In 2004, $700 million-asset Chippewa Valley Bank (CVB) in Hayward, Wis., launched a bank stock lending program that gives fellow community banks a faster, cheaper way to access capital and interest‑earning assets. 

Bank stock lending programs are senior debt loan programs secured by 100% of the bank stock. Borrowing banks use the funds as capital injections for a variety of purposes, such as acquisitions, loan growth, shareholder redemption or to raise capital levels to meet examination requirements.

Made for community banks

Chippewa Valley Bank

$700 million

Hayward, Wis.

Traditionally, major banks have provided most bank stock lending. CVB saw the need for a program that benefits community banks and is run by a community bank that understands its peers’ needs. Ryan Gerber, CVB’s executive vice president, poses the question: “Why should the big banks earn interest off of community banks?” 

CVB’s program has had notable success, expanding in two decades to 85 bank clients in 22 states. Gerber says this growth reflects the shortcomings of how major banks do business. “Bankers like to overcomplicate the deal,” he says. “They know so much about it, they overthink the process.”

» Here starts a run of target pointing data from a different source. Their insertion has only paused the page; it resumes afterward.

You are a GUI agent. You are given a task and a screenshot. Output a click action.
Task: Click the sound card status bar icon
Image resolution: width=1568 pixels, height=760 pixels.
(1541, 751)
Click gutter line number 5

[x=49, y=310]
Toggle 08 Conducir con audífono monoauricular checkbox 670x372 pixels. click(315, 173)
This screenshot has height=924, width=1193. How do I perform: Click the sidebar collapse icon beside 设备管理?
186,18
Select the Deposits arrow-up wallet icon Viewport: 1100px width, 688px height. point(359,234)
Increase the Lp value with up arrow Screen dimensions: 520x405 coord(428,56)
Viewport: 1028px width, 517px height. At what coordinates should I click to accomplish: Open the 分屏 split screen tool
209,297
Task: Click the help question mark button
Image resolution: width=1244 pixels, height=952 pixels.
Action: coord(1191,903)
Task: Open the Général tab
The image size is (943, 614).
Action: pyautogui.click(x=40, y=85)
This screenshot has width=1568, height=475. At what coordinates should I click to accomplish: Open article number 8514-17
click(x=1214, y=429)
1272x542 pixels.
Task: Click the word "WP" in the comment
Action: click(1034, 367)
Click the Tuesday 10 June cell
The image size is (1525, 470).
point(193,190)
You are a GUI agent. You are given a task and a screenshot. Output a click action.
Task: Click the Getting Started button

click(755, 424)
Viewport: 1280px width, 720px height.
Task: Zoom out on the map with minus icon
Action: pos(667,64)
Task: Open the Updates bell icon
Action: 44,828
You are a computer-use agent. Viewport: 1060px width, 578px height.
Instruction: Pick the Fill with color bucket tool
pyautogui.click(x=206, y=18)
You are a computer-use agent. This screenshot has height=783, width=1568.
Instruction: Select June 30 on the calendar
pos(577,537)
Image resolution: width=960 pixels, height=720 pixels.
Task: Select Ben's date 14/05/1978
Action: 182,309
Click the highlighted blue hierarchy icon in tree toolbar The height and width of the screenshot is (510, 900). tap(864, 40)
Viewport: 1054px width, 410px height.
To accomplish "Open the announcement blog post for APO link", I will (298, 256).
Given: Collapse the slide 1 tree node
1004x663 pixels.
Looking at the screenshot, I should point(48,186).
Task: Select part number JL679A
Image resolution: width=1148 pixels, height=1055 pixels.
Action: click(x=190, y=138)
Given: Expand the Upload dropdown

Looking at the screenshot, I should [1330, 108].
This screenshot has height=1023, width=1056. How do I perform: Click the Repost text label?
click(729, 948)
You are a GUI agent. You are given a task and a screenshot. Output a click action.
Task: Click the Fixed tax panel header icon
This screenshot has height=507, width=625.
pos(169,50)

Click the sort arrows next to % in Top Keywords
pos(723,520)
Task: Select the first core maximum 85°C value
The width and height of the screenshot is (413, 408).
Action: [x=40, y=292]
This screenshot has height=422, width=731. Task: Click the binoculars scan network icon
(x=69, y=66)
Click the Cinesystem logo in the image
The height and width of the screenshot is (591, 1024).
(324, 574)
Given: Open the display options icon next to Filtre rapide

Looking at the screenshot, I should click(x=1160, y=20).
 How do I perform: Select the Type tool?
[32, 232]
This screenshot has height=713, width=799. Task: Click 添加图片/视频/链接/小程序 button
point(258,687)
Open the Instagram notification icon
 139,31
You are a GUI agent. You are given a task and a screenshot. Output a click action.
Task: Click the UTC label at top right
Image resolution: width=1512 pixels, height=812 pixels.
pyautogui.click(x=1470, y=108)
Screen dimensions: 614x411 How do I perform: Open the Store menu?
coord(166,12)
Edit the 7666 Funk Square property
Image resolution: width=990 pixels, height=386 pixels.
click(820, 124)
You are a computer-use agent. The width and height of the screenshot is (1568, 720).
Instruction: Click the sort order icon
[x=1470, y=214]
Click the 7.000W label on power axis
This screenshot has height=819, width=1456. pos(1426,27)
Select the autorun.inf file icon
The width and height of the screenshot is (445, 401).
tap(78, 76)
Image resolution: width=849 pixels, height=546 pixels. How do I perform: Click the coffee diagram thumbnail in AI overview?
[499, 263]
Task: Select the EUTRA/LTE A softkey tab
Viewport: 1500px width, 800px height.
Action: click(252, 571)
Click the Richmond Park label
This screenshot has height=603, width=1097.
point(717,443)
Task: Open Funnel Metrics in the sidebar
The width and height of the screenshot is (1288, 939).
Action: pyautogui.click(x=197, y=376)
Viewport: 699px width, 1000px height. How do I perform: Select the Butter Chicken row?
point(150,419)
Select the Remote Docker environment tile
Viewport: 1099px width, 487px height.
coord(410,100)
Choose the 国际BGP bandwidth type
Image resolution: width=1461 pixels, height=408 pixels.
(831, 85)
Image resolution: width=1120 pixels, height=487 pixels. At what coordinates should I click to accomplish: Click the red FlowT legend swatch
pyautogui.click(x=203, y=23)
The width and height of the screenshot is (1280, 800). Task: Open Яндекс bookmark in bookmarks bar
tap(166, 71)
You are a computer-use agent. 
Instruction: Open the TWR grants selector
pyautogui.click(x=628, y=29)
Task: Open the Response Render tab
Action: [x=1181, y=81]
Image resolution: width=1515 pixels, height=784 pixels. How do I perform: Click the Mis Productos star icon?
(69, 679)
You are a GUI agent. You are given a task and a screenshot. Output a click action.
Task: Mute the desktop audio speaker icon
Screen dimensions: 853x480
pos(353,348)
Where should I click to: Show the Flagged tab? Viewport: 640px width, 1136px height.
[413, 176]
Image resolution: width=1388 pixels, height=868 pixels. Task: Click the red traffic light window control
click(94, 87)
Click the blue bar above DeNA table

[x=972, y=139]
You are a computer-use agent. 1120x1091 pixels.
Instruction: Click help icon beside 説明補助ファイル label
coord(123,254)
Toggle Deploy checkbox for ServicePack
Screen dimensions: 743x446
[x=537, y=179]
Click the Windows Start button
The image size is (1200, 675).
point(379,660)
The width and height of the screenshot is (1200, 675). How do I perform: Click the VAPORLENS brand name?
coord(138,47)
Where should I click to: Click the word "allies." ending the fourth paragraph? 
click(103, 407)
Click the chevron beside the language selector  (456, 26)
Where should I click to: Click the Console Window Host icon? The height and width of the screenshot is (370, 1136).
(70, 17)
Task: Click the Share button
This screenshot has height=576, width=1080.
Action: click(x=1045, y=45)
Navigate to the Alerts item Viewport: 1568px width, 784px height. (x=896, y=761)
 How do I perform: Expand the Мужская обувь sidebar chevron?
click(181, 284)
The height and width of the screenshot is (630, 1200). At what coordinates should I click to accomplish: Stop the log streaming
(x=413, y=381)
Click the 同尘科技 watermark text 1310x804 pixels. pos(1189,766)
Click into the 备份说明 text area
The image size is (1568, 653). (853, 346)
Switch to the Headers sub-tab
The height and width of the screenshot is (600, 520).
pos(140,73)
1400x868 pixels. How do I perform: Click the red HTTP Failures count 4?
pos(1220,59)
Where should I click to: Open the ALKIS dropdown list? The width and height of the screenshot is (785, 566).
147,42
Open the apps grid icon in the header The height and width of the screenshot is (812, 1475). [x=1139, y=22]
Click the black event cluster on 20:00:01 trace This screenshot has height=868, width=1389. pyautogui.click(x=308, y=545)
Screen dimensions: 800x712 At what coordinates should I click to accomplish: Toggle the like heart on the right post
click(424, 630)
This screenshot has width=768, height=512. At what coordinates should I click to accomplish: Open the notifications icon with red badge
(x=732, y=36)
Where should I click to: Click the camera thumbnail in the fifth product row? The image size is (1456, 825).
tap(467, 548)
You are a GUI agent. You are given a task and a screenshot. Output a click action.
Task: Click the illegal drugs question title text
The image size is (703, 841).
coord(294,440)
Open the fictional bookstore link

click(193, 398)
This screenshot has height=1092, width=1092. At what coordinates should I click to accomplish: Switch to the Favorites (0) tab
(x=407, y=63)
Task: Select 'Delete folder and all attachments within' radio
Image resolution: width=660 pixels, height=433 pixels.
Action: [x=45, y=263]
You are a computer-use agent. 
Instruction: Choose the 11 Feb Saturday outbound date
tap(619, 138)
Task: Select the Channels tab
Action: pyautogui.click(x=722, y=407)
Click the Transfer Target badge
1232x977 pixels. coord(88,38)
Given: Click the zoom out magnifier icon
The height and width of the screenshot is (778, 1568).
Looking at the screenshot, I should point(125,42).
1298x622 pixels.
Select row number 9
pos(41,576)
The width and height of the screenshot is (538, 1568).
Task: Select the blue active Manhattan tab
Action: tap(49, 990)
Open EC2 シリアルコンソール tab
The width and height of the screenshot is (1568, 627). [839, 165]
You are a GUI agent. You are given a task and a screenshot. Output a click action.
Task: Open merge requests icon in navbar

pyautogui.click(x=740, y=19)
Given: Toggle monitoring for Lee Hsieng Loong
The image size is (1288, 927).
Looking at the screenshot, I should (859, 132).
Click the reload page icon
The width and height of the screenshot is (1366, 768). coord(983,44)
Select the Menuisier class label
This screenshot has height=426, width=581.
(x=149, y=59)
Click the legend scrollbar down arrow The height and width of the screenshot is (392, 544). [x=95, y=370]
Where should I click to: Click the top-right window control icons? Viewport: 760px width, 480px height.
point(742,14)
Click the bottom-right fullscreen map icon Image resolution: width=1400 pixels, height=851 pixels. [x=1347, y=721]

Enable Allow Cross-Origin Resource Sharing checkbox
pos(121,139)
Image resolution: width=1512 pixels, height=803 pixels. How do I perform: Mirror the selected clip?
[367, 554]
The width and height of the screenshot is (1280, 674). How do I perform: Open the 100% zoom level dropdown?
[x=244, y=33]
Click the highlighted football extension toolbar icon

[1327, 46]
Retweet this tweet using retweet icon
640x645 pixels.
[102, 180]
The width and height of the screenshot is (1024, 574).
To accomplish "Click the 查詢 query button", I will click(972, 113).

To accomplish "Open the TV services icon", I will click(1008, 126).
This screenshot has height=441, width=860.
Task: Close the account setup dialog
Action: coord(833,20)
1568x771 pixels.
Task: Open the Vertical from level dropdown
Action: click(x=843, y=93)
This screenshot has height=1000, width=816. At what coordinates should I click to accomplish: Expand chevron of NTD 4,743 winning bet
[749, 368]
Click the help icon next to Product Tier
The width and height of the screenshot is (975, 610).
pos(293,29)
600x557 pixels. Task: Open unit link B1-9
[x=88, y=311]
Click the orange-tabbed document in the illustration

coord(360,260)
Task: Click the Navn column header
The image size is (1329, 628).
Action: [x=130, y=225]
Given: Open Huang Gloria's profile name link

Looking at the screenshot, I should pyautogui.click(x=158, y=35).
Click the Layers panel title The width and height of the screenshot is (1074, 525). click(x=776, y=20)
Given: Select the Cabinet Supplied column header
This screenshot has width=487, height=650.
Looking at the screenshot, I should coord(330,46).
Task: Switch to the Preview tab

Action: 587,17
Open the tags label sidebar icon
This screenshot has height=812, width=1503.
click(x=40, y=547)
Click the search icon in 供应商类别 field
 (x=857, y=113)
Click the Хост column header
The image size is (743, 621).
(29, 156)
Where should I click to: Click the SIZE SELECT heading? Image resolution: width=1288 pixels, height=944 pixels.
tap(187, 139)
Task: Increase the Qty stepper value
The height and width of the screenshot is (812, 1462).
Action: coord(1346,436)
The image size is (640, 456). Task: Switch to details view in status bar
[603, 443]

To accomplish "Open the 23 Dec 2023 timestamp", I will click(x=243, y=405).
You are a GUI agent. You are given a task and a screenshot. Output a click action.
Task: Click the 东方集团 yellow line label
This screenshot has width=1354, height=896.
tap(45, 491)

In contrast, CVB has simplified the lending process and trusts that its client banks know what they’re doing. “We didn’t create the wheel, but we did make the wheel better,” Gerber says. 

Big banks, for example, routinely take 90 days to commit and fund a client. “They have to go to executive meetings, loan commercial banking meetings, and it takes them longer,” Gerber explains. CVB, in contrast, approves and funds loans in seven to 10 business days once all documentation is collected. “We get the commitment letter there in 24 hours,” Gerber says. “Often when we get a call from a new bank, we’re already reviewing the client online and making a decision before we know the loan amount.”

This speed can make a big difference. Gerber recalls a borrowing bank that was under pressure to close a deal to acquire another bank. However, the correspondent lender, a major bank, was delaying the transaction. The borrowing bank came to CVB, which funded the loan within 24 hours of receiving the necessary articles and bylaws of the bank, financials and other documents. 

“With us, you’re dealing with the decision-makers and owners,” Gerber notes. “We get the deal done.”

Redefining borrowing standards

Quick Stat


Number of Chippewa Valley Bank’s bank clients in 22 states

CVB’s reporting requirements and loan covenants are also much less onerous than many bank stock lending programs. “We stay out of the way and let you run your bank,” Gerber says. 

Whereas major banks require their clients to send in monthly reports, CVB simply accesses publicly available summary and call reports. This makes a world of difference to short-staffed community banks. “Our client banks are very thankful,” Gerber reports. “They’ve been through a nightmare in correspondent lending. They’ve got key people that are wearing five different hats and spending an extra hour or two sending in monthly reports that are already available online.”

Clients also benefit from less restrictive lending covenants. For example, some banks insist on a return on assets ratio covenant. If a bank’s deposit rates fall under a standard of a certain percent, the lending bank can deem the borrowing bank to be in breach. 

Alternatively, major banks may require burdensome net interest margin covenants that factor in the spread of the bank’s earning assets and liabilities. “We never use that. We don’t waste clients’ time with such petty covenants,” Gerber says. “It’s overkill on the banks as the ratios are public information quarterly and fluctuate depending on the economy.”

If providing a friction-free lending program wasn’t enough, CVB also offers client banks opportunities for loan participation. For example, if CVB has a loan for $20 million and can keep only $12 million on its books, it offers client banks an opportunity to pick up some or all of the remaining $8 million. “In some rural areas, there’s not a lot of loan demand,” Gerber observes. “They can throw this on their books and have an asset that earns interest.”

Gerber adds that this participation often defrays the client banks’ interest expense on their own loans. “It’s our way of giving back to them,” he says.

Drawing banks nationwide

Over the past several years, the number of major banks serving as correspondent lenders has declined, making CVB’s bank stock lending program an even more important resource. 

“We’ve gotten referrals from banks in southern Illinois or Kentucky and other rural locations that don’t have any other options,” Gerber says. 

When Gerber took over marketing for CVB’s bank stock lending program in 2015, he relied heavily on social media to get the word out. Gerber found that connecting on these platforms, especially LinkedIn, was a great way to reach a large but targeted audience. “You can make a post and it may touch 500 different bankers or attorneys,” he observes. 

At the same time, Gerber found that the posts created strong engagement with other bankers. The social media platforms gave prospects a window into CVB’s experience and expertise. This made “cold calling” less cold. Based on these contacts, Gerber made hundreds of phone calls, eventually expanding the bank’s program from local to regional and national.

Ultimately, Gerber is most proud of the benefits the program offers other community banks. “Our heart is with community banking,” he says. “This is community banks sticking together and helping each other out.”